既然如此,足尖輕撚,人便成了道虛影朝姬一虎突進過去。
“呔?”
姬一虎狗尾草一吐,要往邊上閃,卻沒想到白瑤早已抓到了他的袖子。
雙方對視,都從對方眼中讀出了幾分挑釁。
剛恢複就來挑戰本少?
就怕姬少打不過剛恢複的在下呢~
姬一虎感受着袖子上傳來的力道,“呦嗬!”扭身掙脫開。
白瑤也松開手,此刻二人手裡都沒有兵器,姬一虎聽說她跟漠北那家夥學了十成十的體術,漠北體術與中原不同,亮起架勢不敢輕敵。
相比之下白瑤站的就松弛得多,她繞着姬一虎踱着步,瞅準姬一虎挪腳的瞬息近身便要扭他左手。
姬一虎哪會放水,撤步側身讓過白瑤半個身子,右手成爪要擒白瑤腰際。
卻見白瑤左手蛇似的瞬間繞回來、結結實實地抵住姬一虎手腕,姬一虎以為她要角力,手上剛一用力,卻不料白瑤借力從他□□鏟過。
姬一虎未料她如此“不守婦道”,慌亂回身的工夫被白瑤一腿掃倒。
他正要打挺起來,白瑤哪給機會,姬一虎倒下她就站起來了,身形瞬間挪到姬一虎身上,一邊膝蓋用暗勁壓住姬一虎的肩胛,另一膝抵住姬一虎鎖骨咽喉。
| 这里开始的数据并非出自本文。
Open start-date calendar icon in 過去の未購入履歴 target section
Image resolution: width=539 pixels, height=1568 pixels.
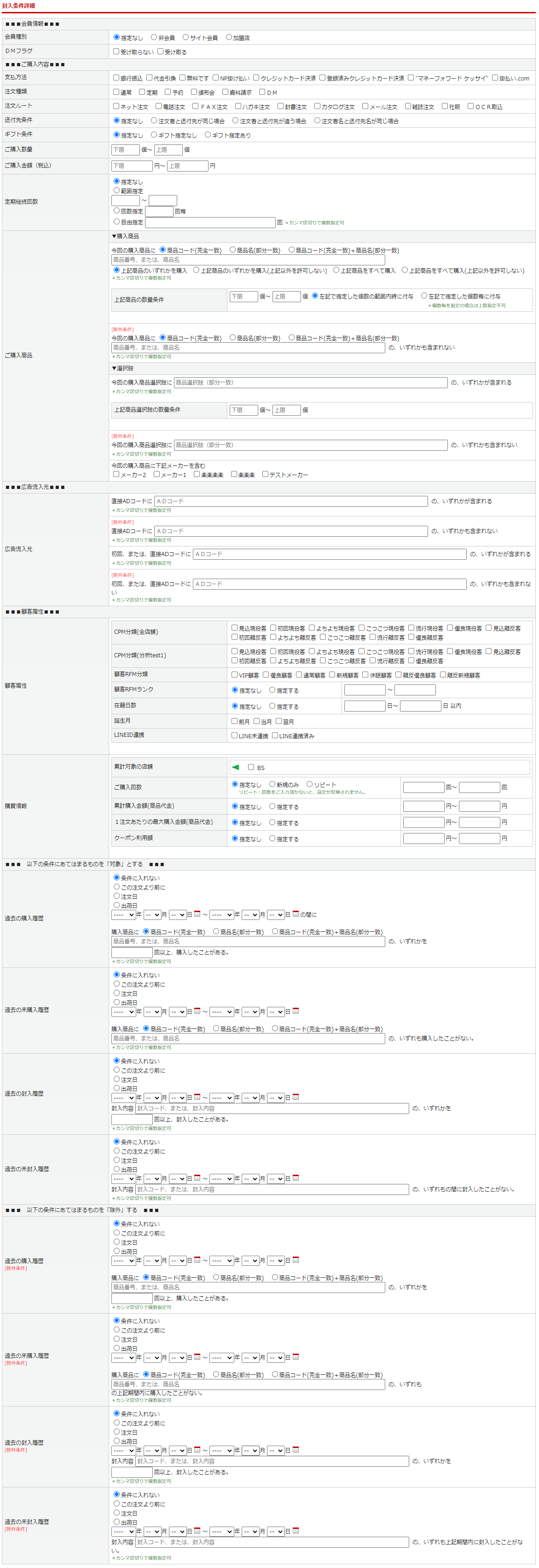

姬一虎較勁想靠身型力氣差掙脫,白瑤壓在他肩胛處的膝蓋微微用力,肩膀傳來脫臼前的骨骼摩擦聲,姬少從善如流的老實躺在地上。
“...好吧,算你險勝。”
白瑤微微一笑,起身将他拉了起來,“可不是險勝吧,姬公子這下盤不穩的毛病可真是曆久彌新啊?”
姬一虎啧了聲,看了眼邊上的衛莊,視線又定在白瑤身上,上上下下的确認無礙了,長出了口氣,“既然你恢複的差不多了,沒什麼要事,本少過幾天就回西域了。”
白瑤知道他不愛王侯之鬥,若非自己所求,他是不會在此時靠近中原的,“還真有件小事得請你去跑一趟,晚些時候我去跟你說~”
姬一虎擺擺手,“晚上我讓後廚做點好的,有沒有忌口?”
自己的口味劍谷廚子是清楚的,那還會是問誰的忌口,白瑤看着衛莊,笑着搖了搖頭,“少放辣子。”
她不是無辣不歡麼,姬一虎撓撓頭,想來是方才恢複口味清淡吧,“行,那辣炒的菜色少做,換成藥膳肘子行吧。”
“太行了!”白瑤一高興忘了自己内功恢複,本想踮踮腳結果一蹦三尺高,她緩緩落下來先愣了愣,然後看向衛莊,對方神色玩味,一副比損到頭上對她還有殺傷力的神情。
反正晚上要吃好的,白瑤氣鼓鼓地沖去後山了。
後山人煙稀少,隻有一處小院,還是當初單獨為子嬰而建的。如今子嬰去世,小院也改成了如今小小的一座衣冠冢,裡面安放着子嬰的斷簪。
那個初見如奶團子的小孩兒,終究沒能走出權力争鬥。她雖然一路阻止,卻也不知這樣的結局扶蘇泉下有知是否會有所嗔怪。
...那樣仁厚的長公子,怕是不忍嗔怪任何人罷。
可她過不了自己心裡的關,自己與子嬰的緣分最初是她被複仇浸染的雙手強行編織的,即便王儲座下榮華易碎,自己當年還是太過自信,以為可以給他編出最好的結局。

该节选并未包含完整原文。